Natale in arrivo: come comportarsi?

Anche quest’anno si avvicina il Natale e, anche se sarà un po’ diverso rispetto agli anni passati, sta per cominciare il tour de force gastronomico. Anche se a casa, infatti, nessuno vorrà farsi mancare le golose tradizioni di questa festività: pandori e panettoni, frutta secca, cioccolata, ravioli, arrosti, vino, e chi più ne ha, più ne metta!

Impossibile resistere a queste leccornie, specialmente in un periodo di stress come quello che stiamo vivendo quest’anno. Usando qualche piccolo accorgimento, però, è possibile superare le festività natalizie senza sensi di colpa. Togliamoci qualche sfizio, coccoliamoci, ma cerchiamo – ove possibile – di limitare i danni. Ecco qualche consiglio!

Se organizzate un aperitivo in casa (con i vostri conviventi), non abbuffatevi di salumi, focacce e patatine ma preferite cipolline, cetriolini e sottaceti, che, in genere, apportano meno calorie.
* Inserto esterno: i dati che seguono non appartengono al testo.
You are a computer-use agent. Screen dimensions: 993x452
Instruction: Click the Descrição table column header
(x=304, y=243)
Per il brindisi optate per un bicchiere di vino, rosso o bianco, oppure una birra piccola, evitando cocktail e superalcolici che, avendo una gradazione alcolica più alta, sono anche più calorici.
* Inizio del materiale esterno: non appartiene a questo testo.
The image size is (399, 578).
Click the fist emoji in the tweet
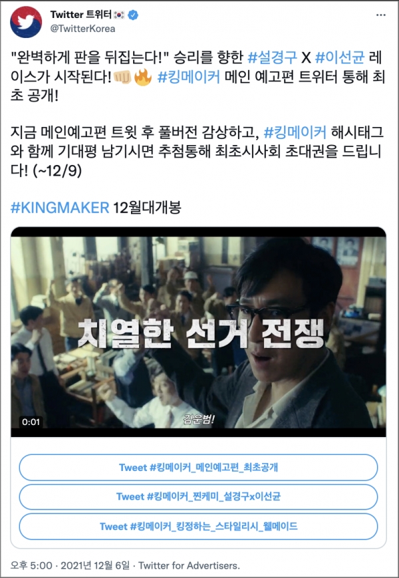pyautogui.click(x=122, y=77)
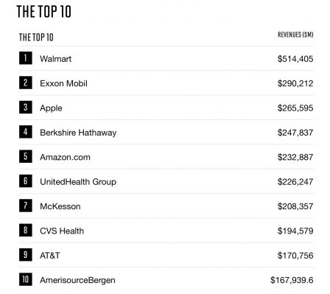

Quando sarete seduti a tavola per i vari pranzi e cene, ricordate che il vostro mantra dovrà essere “tutto, ma poco di tutto”. Non cedete alle grandi abbuffate: limitando le porzioni ed evitando i bis, potrete gustare ogni pietanza, senza rinunciare ai piatti che più vi piacciono.

Non cadete nell’errore di digiunare dopo un pasto abbondante, per prepararvi a quella successivo: è un grosso sbaglio. Si tratta di un approccio negativo che non ha alcun effetto. Anzi, arriverete a tavola ancora più affamati! Piuttosto che digiunare prima o dopo dei pasti eccessivi, è bene preferite verdure di ogni tipo, sia cotte che crude: apportano poche calorie ed hanno un ottimo effetto saziante.

Quando è il momento di aprire le bottiglie di vino, non dimenticatevi dell’acqua, sia liscia che frizzante. Bere aiuta ad aumentare il senso di sazietà e riduce la voglia di alcolici e bevande zuccherate. Questo, ovviamente, non significa che dovete rinunciare a un buon bicchiere di vino per accompagnare il vostro pasto.

Se non avete motivi di salute che vi impediscono di bere alcolici, fatelo, ma con moderazione. Ricordate che l’alcol, oltre a contenere molto zucchero, riesce a fare cadere i freni inibitori, anche nei confronti del cibo. Durante il pasto, poi, è consigliabile masticare lentamente, parlare e scherzare: in questo modo non sarete unicamente concentrati sul cibo.

Che dire, invece, dei dolci della tradizione? Meglio il pandoro o il panettone? Dai punti di vista calorico e nutrizionale le differenze non sono grandi: entrambi sono piuttosto energetici e ricchi di grassi. Cento grammi di pandoro apportano circa 400 calorie e contengono il 18-20% di grassi; il panettone contiene circa 333 calorie per cento grammi e il 10-11% di grassi. I valori nutrizionali dipendono chiaramente dalla ricetta: più burro contiene, più sarà buona per il palato e meno per la linea. Stesso discorso per le farciture: il pandoro con cioccolato passa da 400 a 450 calorie circa e aumentano di conseguenza anche i grassi.

 

Infine, cercate – per quanto possibile in questo periodo di restrizioni – di muovervi: una passeggiata all’aria aperta rispettando le misure di sicurezza disposte dal governo, un workout “casalingo” (sul web troverete diversi spunti!), 30’ di cyclette se l’avete, sono ottime idee, sicuramente migliori che restare sul divano! Un po’ di movimento vi sarà utile per smaltire qualche caloria e farvi digerire meglio.